Maeen Abdulmalik Saeed had come to the United Arab Emirates wanting cash to get his government through the next stage of its four-year war with Iran-backed rebels who control the Yemeni capital and swaths of territory. Instead, he was bluntly told that the U.A.E. would withdraw its troops from the conflict by the end of the year.
The premier tried to explain to the U.A.E.’s de facto leader, Crown Prince Mohammed bin Zayed Al Nahyan, that a pullout could swing Yemen’s balance of power in favor of Iran and threaten battlefield gains, according to a senior Yemeni official with knowledge of the meeting. But, he was told, the decision had been made.
The U.A.E.’s plan to scale back its role in Yemen is the clearest sign yet that it’s reevaluating its entanglement in Middle East conflicts against the backdrop of a U.S.-Iranian confrontation that has threatened to tip the Persian Gulf into a regional war.
The drawdown points to a clash deep inside the axis that President Donald Trump built to curb Iranian influence after he abandoned the 2015 nuclear deal: some smaller Gulf states may support Trump’s “maximum pressure” policy in theory, but their economies -- and their security -- are vulnerable to a prolonged standoff.
“Iranian tensions are making the Emiratis concerned that any clash could result in the triggering of a general conflict,” said Ryan Bohl, a Middle East analyst at Stratfor.
“An expatriate exodus could happen with few Iranian rockets,” he said. “The Europeans and Americans working there would be the first to flee and that would cripple financial services and real estate.” The U.A.E.’s economic model is based on foreign workers, who comprise more than 80% of the population.
On Tuesday, the U.A.E. sent a delegation of coast guard officials to Iran in the first such visit since 2013. The trip was evidence that the “U.A.E. continues to be one of the savviest foreign policy actors in the Middle East, hedging their foreign policy bets as necessary and willing to walk away from sunk costs,” said Emma Ashford, a research fellow at the Cato Institute.
Attacks on tankers off the U.A.E. had earlier led Emirati officials to call for a rapid deescalation of the crisis. Significantly, they broke with the U.S. and Saudi Arabia in refusing to name Iran as the likely perpetrator of the attacks near the entrance to the Gulf, through which more than a third of the world’s seaborne oil moves. Tehran denies involvement.
The U.A.E. entered the Yemen war in 2015 alongside Saudi Arabia to restore an allied government ousted by the Iranian-backed Houthis, who come from Yemen’s north.

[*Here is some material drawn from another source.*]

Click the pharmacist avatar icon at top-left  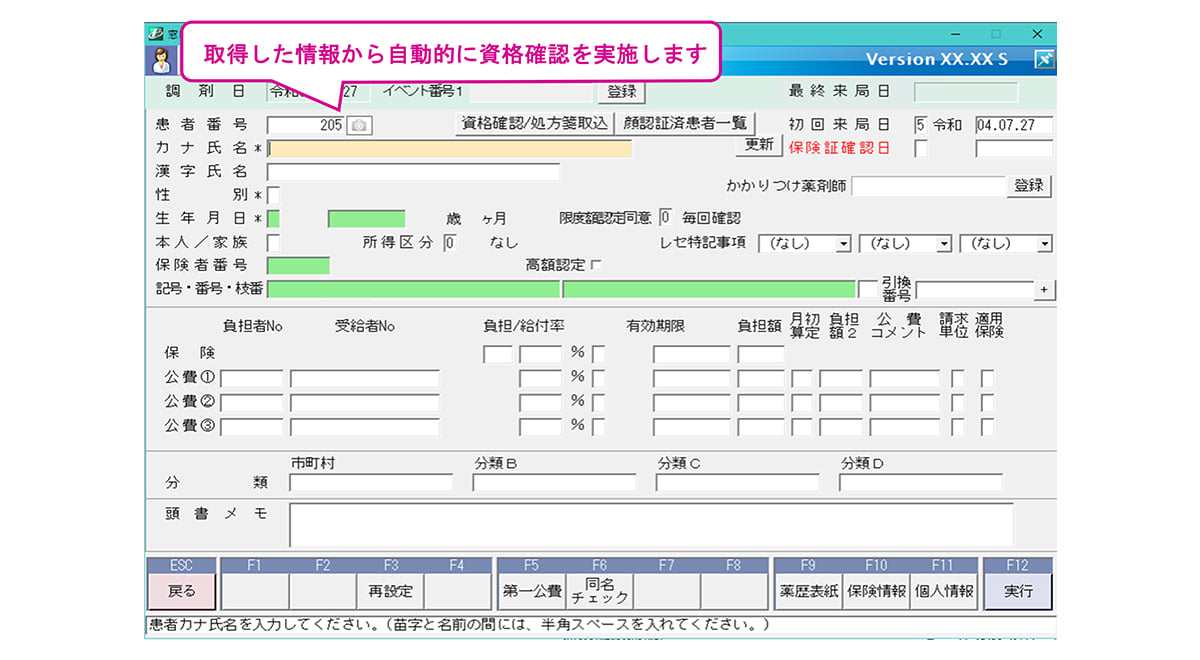(x=160, y=59)
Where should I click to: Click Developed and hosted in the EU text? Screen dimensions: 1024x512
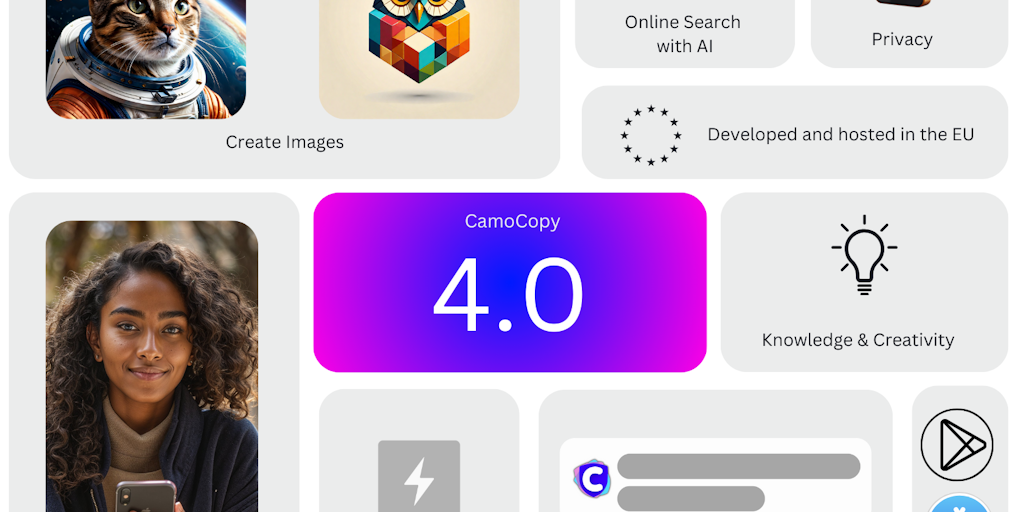[840, 135]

An aerial bombardment that officials expected to secure victory within months became a quagmire that sucked in Emirati troops. Since then, 70,000 people have died due to fighting and most Yemenis don’t have enough food. The Houthis continue to send drones and missiles deep inside Saudi Arabia and have the potential to reach the U.A.E.
‘Nuts and Bolts’
The stalemate is one example of the increasingly apparent limits to Sheikh Mohammed’s aggressive foreign policy, much of it carried out with his counterpart in Saudi Arabia, Mohammed bin Salman. There are others.
An assault on the Libyan capital by U.A.E.-backed commander Khalifa Haftar ground to a halt on the city’s outskirts. In Syria, military interventions by Russia and Iran enabled Bashar al-Assad to crush opposition forces supported by the Emiratis and other Gulf states. Now, some U.A.E. officials privately say it was a mistake for Arab countries to burn bridges with Assad, freezing him out of the Arab League and shutting communication channels, while Iran and its proxies built their influence.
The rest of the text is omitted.